** BEGIN **

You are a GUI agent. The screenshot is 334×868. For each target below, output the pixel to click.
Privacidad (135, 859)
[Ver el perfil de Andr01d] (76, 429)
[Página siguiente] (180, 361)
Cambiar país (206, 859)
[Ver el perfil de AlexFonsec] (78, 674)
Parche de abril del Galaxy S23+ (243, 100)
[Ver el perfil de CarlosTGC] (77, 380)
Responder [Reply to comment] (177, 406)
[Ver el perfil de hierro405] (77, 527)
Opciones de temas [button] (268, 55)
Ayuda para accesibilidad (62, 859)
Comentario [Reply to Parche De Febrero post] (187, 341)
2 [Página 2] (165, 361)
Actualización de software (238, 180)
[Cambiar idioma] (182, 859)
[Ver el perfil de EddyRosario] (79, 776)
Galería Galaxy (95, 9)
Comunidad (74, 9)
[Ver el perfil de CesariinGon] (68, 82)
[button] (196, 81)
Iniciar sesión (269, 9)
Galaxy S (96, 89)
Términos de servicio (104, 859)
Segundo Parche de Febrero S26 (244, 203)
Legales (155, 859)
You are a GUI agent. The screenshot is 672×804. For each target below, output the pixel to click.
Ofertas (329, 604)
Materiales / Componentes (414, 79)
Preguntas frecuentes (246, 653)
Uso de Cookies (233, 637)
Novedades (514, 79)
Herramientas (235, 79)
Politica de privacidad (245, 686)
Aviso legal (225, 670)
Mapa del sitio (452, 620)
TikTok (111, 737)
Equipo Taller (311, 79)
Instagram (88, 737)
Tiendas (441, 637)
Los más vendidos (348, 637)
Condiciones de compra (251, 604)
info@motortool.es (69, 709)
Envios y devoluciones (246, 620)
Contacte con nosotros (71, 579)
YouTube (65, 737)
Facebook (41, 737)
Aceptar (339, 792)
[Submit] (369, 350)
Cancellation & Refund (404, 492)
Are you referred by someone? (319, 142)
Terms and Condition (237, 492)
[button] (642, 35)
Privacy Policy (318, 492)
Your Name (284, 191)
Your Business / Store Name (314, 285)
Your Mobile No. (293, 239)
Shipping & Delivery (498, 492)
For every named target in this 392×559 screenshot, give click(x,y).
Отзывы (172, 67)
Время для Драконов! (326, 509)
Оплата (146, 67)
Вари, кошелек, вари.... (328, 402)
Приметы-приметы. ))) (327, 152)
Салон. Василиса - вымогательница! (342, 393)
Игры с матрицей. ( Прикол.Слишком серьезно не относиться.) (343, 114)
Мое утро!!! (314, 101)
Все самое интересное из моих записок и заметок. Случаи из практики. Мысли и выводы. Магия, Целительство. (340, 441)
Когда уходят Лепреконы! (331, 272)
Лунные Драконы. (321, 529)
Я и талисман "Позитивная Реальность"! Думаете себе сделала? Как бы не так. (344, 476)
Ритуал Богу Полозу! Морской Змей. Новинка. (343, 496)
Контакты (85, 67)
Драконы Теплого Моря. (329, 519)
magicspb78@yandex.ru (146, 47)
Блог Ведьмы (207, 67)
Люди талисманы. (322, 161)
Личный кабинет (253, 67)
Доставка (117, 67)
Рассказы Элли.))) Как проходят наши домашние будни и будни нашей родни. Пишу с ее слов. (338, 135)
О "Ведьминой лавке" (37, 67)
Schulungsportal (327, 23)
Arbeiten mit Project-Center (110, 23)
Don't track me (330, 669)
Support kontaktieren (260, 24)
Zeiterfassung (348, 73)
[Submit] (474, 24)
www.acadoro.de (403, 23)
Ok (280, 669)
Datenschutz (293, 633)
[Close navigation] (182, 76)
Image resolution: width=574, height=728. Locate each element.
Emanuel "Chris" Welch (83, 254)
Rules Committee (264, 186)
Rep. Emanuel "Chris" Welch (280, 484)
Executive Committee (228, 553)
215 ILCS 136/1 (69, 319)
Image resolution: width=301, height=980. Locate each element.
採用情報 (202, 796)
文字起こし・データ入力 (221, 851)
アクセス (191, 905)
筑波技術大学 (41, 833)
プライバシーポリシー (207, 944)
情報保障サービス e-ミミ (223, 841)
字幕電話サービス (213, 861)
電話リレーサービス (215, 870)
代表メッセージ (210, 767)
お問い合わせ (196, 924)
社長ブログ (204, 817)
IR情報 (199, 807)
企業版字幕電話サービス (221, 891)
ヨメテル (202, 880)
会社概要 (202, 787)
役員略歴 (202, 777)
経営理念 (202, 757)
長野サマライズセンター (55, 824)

** END **
** BEGIN **

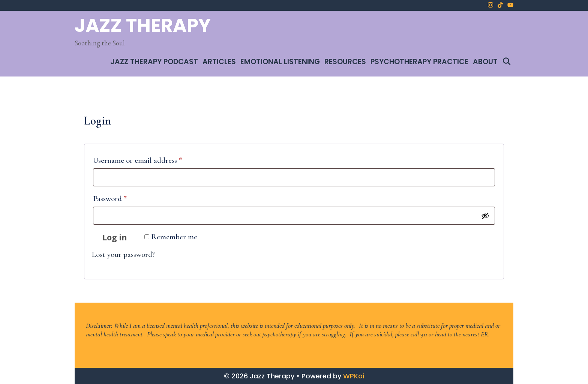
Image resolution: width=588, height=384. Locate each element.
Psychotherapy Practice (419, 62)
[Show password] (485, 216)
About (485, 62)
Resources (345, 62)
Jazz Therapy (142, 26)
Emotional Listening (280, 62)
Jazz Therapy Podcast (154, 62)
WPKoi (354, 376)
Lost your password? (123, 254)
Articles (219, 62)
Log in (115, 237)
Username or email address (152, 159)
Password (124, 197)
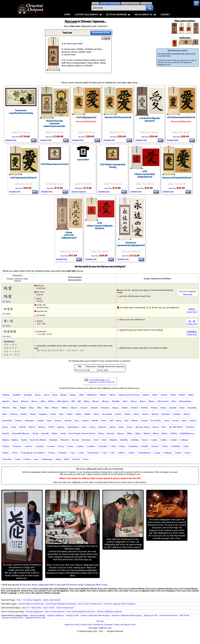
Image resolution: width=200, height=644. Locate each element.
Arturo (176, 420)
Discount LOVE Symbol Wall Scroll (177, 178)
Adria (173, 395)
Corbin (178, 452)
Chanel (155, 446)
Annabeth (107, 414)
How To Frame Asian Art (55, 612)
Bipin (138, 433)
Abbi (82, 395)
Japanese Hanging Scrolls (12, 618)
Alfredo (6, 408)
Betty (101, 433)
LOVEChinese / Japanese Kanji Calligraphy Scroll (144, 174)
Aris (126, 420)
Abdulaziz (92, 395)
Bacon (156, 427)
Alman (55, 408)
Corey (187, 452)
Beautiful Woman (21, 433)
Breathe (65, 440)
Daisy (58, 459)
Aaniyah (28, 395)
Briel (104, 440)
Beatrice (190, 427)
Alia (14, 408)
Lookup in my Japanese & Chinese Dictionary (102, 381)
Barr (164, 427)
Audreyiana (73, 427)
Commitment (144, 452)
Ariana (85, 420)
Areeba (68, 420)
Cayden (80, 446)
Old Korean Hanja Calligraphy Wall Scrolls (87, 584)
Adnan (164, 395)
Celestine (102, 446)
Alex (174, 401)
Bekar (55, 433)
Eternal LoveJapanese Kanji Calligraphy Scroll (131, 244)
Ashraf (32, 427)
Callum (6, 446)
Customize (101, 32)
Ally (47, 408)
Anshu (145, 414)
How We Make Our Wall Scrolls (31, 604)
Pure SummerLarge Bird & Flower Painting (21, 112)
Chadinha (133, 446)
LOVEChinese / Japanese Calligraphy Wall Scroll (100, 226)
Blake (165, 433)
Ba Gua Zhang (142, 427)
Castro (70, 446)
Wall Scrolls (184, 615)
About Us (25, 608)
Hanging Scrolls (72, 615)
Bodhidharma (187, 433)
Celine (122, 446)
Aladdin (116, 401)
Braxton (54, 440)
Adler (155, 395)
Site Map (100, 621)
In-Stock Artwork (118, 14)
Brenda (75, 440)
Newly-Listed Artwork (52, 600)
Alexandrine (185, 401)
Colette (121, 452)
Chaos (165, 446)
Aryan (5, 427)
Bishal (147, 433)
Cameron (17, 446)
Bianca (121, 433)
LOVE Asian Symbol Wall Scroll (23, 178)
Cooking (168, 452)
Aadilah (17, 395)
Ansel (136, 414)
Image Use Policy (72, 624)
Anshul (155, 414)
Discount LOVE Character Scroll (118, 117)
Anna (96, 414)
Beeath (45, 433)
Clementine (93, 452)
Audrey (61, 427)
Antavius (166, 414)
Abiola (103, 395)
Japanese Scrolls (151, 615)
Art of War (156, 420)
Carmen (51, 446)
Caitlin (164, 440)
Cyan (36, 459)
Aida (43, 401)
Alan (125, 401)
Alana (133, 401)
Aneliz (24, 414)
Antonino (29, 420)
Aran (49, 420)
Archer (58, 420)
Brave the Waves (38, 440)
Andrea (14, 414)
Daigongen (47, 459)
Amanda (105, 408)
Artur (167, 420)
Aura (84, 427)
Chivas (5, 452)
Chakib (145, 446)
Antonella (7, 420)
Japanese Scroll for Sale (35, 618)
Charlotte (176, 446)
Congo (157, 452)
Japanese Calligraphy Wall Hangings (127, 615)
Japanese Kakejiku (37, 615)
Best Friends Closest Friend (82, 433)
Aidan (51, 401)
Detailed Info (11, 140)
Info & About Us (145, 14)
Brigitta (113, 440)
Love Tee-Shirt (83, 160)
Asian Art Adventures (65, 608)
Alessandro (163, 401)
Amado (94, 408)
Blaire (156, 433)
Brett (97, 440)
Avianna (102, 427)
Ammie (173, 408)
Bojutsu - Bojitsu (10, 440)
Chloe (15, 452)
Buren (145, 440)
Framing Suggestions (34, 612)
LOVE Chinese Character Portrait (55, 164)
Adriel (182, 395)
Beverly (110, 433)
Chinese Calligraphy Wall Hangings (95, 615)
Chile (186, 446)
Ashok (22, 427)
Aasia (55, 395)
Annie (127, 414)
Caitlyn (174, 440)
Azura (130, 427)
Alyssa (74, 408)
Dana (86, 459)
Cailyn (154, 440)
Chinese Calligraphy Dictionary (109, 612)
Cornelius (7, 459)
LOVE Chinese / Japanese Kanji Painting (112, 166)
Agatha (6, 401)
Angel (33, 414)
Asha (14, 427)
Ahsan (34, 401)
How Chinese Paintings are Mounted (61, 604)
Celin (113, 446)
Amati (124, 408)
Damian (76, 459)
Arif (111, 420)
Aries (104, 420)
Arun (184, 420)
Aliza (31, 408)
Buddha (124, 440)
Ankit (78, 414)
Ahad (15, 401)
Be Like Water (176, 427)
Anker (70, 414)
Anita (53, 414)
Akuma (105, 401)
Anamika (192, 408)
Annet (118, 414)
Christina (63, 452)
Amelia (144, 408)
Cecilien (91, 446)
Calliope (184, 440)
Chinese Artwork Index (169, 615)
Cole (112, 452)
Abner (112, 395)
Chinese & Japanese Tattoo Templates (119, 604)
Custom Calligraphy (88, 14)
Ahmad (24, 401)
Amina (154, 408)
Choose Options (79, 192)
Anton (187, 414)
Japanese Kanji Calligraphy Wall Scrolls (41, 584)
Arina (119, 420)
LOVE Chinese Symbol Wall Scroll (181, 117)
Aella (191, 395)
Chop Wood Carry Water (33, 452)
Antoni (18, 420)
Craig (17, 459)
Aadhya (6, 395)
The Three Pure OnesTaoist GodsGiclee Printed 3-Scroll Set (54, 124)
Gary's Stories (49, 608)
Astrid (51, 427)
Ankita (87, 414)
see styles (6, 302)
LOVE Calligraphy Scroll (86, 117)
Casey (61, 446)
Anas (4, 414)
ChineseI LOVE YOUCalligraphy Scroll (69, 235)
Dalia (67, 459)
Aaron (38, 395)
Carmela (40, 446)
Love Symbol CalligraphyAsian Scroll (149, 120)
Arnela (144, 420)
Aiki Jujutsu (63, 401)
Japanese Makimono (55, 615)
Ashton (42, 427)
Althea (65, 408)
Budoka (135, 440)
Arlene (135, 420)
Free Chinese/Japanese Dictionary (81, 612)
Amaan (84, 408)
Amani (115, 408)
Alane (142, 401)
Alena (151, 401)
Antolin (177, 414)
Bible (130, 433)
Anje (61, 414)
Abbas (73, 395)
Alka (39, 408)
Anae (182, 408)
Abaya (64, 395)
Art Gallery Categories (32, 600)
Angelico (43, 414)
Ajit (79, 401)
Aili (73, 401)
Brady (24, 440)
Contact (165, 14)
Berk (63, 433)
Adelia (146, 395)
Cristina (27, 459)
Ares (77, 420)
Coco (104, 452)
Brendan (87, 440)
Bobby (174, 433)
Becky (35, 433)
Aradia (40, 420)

** END **

● **PROBLEM REQUIREMENTS**:
Format the data starting at the line that contains "Abiola (103, 395)" and ending at the line that contains "Chinese & Japanese", both included, as a JSON list of strings with one string per line and blank lines left out.

● **RESULT OF THE TASK**:
[
  "Abiola (103, 395)",
  "Japanese Scrolls (151, 615)",
  "Art of War (156, 420)",
  "Carmen (51, 446)",
  "Caitlin (164, 440)",
  "Cyan (36, 459)",
  "Aida (43, 401)",
  "Alan (125, 401)",
  "Alana (133, 401)",
  "Aneliz (24, 414)",
  "Antonino (29, 420)",
  "Aran (49, 420)",
  "Archer (58, 420)",
  "Brave the Waves (38, 440)",
  "Andrea (14, 414)",
  "Daigongen (47, 459)",
  "Amanda (105, 408)",
  "Artur (167, 420)",
  "Aura (84, 427)",
  "Chivas (5, 452)",
  "Chakib (145, 446)",
  "Antonella (7, 420)",
  "Japanese Scroll for Sale (35, 618)",
  "Charlotte (176, 446)",
  "Congo (157, 452)",
  "Japanese Calligraphy Wall Hangings (127, 615)",
  "Japanese Kakejiku (37, 615)",
  "Best Friends Closest Friend (82, 433)",
  "Aidan (51, 401)",
  "Detailed Info (11, 140)",
  "Info & About Us (145, 14)",
  "Brigitta (113, 440)",
  "Love Tee-Shirt (83, 160)",
  "Asian Art Adventures (65, 608)",
  "Alessandro (163, 401)",
  "Amado (94, 408)",
  "Blaire (156, 433)",
  "Brett (97, 440)",
  "Avianna (102, 427)",
  "Ammie (173, 408)",
  "Bojutsu - Bojitsu (10, 440)",
  "Chloe (15, 452)",
  "Buren (145, 440)",
  "Framing Suggestions (34, 612)",
  "LOVE Chinese Character Portrait (55, 164)",
  "Adriel (182, 395)",
  "Beverly (110, 433)",
  "Chinese Calligraphy Wall Hangings (95, 615)",
  "Chile (186, 446)",
  "Ashok (22, 427)",
  "Aasia (55, 395)",
  "Annie (127, 414)",
  "Caitlyn (174, 440)",
  "Azura (130, 427)",
  "Alyssa (74, 408)",
  "Dana (86, 459)",
  "Cailyn (154, 440)",
  "Chinese Calligraphy Dictionary (109, 612)",
  "Cornelius (7, 459)",
  "LOVE Chinese / Japanese Kanji Painting (112, 166)",
  "Agatha (6, 401)",
  "Angel (33, 414)",
  "Asha (14, 427)",
  "Ahsan (34, 401)",
  "How Chinese Paintings are Mounted (61, 604)",
  "Celin (113, 446)",
  "Amati (124, 408)",
  "Damian (76, 459)",
  "Arif (111, 420)",
  "Aries (104, 420)",
  "Arun (184, 420)",
  "Aliza (31, 408)",
  "Buddha (124, 440)",
  "Ankit (78, 414)",
  "Ahad (15, 401)",
  "Be Like Water (176, 427)",
  "Anker (70, 414)",
  "Anita (53, 414)",
  "Akuma (105, 401)",
  "Anamika (192, 408)",
  "Annet (118, 414)",
  "Christina (63, 452)",
  "Amelia (144, 408)",
  "Cecilien (91, 446)",
  "Calliope (184, 440)",
  "Chinese Artwork Index (169, 615)",
  "Cole (112, 452)",
  "Abner (112, 395)",
  "Chinese & Japanese Tattoo Templates (119, 604)"
]